* BEGIN QUOTED PASSAGE *
10. STOCK APPRECIATION RIGHTS. An Award of a Stock Appreciation Right
shall entitle the Participant, subject to terms and conditions determined by the
Committee, to receive upon exercise of the Stock Appreciation Right all or a
portion of the excess of (i) the Fair Market Value of a specified number of
Shares as of the date of exercise of the Stock Appreciation Right over (ii) a
specified price which shall not be less than 100% of the Fair Market Value of
such Shares as of the date of grant of the Stock Appreciation Right. A Stock
Appreciation Right may be granted in connection with part or all of, in addition
to, or completely independent of an Option or any other Award under this Plan.
If issued in connection with a previously or contemporaneously granted Option,
the Committee may impose a condition that exercise of a Stock Appreciation Right
cancels the Option with which it is connected and exercise of the connected
Option cancels the Stock Appreciation Right. Each Stock Appreciation Right may
be exercisable in whole or in part on the terms provided in the Agreement.
* END QUOTED PASSAGE *
» ACTIONS TO TAKE
1) In the stock appreciation rights section, rewrite the passage starting with "10. STOCK APPRECIATION" and going on through "under this Plan.", swapping "Committee" for "Board".
2) In the stock appreciation rights section, what is the lowest the specified price can be?
3) Write the next part of the stock appreciation rights section, picking up after its final sentence.
* BEGIN RECORDED DATA *
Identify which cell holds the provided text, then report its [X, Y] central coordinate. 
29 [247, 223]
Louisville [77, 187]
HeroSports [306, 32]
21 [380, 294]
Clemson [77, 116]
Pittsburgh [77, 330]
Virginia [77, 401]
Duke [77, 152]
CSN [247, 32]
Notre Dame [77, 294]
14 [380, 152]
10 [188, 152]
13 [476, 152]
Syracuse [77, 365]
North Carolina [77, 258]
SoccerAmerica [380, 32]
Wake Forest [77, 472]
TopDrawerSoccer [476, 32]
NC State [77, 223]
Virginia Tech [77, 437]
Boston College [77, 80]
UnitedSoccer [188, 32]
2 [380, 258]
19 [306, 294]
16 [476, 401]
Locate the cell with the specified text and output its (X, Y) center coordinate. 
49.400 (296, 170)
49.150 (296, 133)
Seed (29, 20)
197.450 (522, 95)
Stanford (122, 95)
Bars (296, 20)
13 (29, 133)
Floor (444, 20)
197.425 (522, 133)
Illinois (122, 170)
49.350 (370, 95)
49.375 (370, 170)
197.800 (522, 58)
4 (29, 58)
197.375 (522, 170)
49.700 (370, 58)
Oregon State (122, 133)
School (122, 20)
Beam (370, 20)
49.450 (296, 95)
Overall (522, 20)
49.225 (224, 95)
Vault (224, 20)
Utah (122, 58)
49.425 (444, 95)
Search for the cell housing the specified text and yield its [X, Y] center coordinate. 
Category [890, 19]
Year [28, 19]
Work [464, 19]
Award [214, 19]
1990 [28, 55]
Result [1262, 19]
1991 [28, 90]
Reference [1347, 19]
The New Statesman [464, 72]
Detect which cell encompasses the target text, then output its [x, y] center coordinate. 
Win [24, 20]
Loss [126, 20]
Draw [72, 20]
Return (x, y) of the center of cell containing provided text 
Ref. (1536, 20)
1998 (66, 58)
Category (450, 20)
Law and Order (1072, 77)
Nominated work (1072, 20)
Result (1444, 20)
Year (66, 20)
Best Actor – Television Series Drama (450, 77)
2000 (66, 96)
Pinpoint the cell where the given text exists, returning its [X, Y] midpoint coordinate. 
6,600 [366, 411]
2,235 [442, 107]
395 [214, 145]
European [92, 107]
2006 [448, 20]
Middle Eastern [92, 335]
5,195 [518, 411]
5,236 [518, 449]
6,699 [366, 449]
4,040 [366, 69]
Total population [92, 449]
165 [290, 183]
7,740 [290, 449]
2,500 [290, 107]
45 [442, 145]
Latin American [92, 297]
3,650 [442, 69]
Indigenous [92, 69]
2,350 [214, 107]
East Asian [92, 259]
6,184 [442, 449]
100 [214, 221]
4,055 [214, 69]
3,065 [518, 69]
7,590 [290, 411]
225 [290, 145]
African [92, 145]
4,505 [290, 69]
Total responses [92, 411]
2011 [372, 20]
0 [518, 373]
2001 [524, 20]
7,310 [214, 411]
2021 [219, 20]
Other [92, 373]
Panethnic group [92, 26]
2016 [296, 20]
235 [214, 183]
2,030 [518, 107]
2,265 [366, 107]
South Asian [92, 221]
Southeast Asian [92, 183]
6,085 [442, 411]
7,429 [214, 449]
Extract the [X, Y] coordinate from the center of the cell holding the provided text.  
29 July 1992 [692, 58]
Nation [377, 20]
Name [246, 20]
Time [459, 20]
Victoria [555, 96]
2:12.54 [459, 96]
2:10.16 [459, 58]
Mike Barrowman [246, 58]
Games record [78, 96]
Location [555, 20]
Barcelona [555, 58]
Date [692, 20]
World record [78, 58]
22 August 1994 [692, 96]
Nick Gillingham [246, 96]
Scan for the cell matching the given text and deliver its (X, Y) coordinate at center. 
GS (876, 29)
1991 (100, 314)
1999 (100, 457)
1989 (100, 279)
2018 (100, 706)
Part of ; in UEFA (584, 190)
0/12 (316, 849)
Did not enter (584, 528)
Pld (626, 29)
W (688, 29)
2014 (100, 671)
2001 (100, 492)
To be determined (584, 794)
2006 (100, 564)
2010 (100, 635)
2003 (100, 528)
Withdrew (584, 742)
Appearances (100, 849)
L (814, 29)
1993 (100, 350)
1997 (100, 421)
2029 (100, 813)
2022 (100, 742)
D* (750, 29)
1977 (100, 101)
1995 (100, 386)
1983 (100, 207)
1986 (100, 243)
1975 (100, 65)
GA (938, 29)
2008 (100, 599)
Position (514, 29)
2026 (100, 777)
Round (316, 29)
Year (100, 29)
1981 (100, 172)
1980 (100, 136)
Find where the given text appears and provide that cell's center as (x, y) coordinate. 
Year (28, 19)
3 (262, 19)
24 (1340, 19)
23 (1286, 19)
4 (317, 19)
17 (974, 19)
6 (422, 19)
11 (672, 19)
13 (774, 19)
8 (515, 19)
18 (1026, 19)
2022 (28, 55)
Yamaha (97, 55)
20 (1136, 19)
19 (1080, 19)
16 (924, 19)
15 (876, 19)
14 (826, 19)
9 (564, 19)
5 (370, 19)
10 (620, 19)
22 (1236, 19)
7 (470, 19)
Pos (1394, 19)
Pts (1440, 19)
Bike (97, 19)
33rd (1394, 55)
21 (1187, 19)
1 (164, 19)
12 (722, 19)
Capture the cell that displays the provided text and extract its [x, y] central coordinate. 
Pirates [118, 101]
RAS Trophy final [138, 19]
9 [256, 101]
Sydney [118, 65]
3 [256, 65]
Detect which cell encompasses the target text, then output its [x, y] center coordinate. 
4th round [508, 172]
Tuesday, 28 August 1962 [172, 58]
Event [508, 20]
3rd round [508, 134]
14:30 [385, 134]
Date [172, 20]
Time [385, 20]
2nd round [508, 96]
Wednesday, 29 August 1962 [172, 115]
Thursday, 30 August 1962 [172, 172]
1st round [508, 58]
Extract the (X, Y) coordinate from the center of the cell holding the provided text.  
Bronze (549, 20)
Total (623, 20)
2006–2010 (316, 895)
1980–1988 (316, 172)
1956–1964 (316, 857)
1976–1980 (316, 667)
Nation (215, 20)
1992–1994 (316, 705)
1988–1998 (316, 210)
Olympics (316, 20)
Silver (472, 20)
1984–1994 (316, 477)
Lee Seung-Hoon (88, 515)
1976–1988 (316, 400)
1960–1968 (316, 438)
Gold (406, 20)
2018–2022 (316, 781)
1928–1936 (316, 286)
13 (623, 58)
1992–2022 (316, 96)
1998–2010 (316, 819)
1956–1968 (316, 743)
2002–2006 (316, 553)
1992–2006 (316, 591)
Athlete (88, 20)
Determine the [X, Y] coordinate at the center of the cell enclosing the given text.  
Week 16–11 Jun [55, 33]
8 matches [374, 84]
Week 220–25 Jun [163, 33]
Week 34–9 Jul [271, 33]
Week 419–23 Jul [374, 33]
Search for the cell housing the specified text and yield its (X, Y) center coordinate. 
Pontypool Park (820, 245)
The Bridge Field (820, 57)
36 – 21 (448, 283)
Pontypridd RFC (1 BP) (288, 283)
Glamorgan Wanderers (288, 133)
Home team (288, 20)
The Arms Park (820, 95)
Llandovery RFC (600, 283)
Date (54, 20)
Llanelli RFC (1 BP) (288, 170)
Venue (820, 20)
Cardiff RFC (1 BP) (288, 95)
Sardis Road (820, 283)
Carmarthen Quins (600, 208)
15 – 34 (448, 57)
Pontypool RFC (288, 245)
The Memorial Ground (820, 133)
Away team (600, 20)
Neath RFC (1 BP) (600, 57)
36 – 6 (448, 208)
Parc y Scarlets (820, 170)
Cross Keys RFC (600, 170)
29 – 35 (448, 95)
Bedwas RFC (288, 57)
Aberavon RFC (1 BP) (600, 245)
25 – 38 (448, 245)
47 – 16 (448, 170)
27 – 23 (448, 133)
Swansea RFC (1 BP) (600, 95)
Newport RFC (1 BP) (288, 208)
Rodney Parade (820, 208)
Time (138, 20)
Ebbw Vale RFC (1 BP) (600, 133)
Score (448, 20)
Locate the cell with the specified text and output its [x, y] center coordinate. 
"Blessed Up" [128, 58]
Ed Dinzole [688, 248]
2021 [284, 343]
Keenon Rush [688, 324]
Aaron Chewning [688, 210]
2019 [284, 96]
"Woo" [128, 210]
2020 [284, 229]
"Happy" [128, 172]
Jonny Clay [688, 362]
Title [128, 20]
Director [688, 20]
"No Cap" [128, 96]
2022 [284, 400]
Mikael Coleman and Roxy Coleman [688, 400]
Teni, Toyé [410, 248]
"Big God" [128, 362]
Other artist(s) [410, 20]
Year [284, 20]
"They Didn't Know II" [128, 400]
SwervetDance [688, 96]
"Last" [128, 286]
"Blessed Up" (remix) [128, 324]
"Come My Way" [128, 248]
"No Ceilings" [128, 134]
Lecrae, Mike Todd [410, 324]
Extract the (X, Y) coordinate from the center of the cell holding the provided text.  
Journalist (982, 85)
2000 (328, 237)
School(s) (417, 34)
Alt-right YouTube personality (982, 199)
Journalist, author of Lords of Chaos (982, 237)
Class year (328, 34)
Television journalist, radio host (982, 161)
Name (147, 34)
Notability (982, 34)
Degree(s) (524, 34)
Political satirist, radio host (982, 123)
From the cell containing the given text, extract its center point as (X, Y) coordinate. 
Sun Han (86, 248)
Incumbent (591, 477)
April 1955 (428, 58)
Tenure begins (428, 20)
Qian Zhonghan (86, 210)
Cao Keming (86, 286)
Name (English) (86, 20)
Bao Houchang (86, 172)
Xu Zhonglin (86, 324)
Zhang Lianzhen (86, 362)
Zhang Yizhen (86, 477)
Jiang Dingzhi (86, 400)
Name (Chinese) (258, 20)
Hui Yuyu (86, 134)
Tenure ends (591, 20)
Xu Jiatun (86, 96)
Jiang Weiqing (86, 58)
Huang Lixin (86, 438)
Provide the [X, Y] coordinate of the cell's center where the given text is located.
* END RECORDED DATA *
» ANSWERS FOR THIS EXERCISE
1)
10. STOCK APPRECIATION RIGHTS. An Award of a Stock Appreciation Right
shall entitle the Participant, subject to terms and conditions determined by the
Board, to receive upon exercise of the Stock Appreciation Right all or a
portion of the excess of (i) the Fair Market Value of a specified number of
Shares as of the date of exercise of the Stock Appreciation Right over (ii) a
specified price which shall not be less than 100% of the Fair Market Value of
such Shares as of the date of grant of the Stock Appreciation Right. A Stock
Appreciation Right may be granted in connection with part or all of, in addition
to, or completely independent of an Option or any other Award under this Plan.

2) It cannot be less than 100% of the Fair Market Value of the Shares as of the date of grant of the Stock Appreciation Right.

3)
Notwithstanding anything to the contrary stated in the Plan, no Stock
Appreciation Right shall be exercisable by a Participant or Successor prior to
six months from the date of grant except in the event of the death or disability
of the Participant. No Stock Appreciation Right shall be exercisable at any
time after the expiration of its Term. When a Stock Appreciation Right is no
longer exercisable, it shall be deemed to have lapsed or terminated. Upon
exercise of a Stock Appreciation Right, payment to the Participant or a
Successor shall be made at such time or times as shall be provided in the
Agreement in the form of cash, Shares or a combination of cash and Shares as
determined by the Committee and provided in the Agreement. The Agreement may
provide for a limitation upon the amount or percentage of the total appreciation
on which payment (whether in cash and/or Shares) may be made in the event of the
exercise of a Stock Appreciation Right.
11. PERFORMANCE UNITS.
11.1 INITIAL AWARD.
(a) An Award of Performance Units under the Plan shall entitle
the Participant or a Successor to future payments of cash, Shares or a
combination of cash and Shares, as determined by the Committee and
provided in the Agreement, based upon the achievement of
pre-established performance targets. Such performance targets may,
but need not, include without limitation targets relating to one or
more of corporate, group, unit, Affiliate or individual performance.
The Agreement may establish that a portion of the total potential of a
Participant's Award will be paid for performance which exceeds the
minimum target but falls below the maximum target applicable to such
Award. The Agreement shall also provide for the timing of such
payment.
(b) Following the conclusion or acceleration of each Performance
Cycle, the Committee shall determine the extent to which (i)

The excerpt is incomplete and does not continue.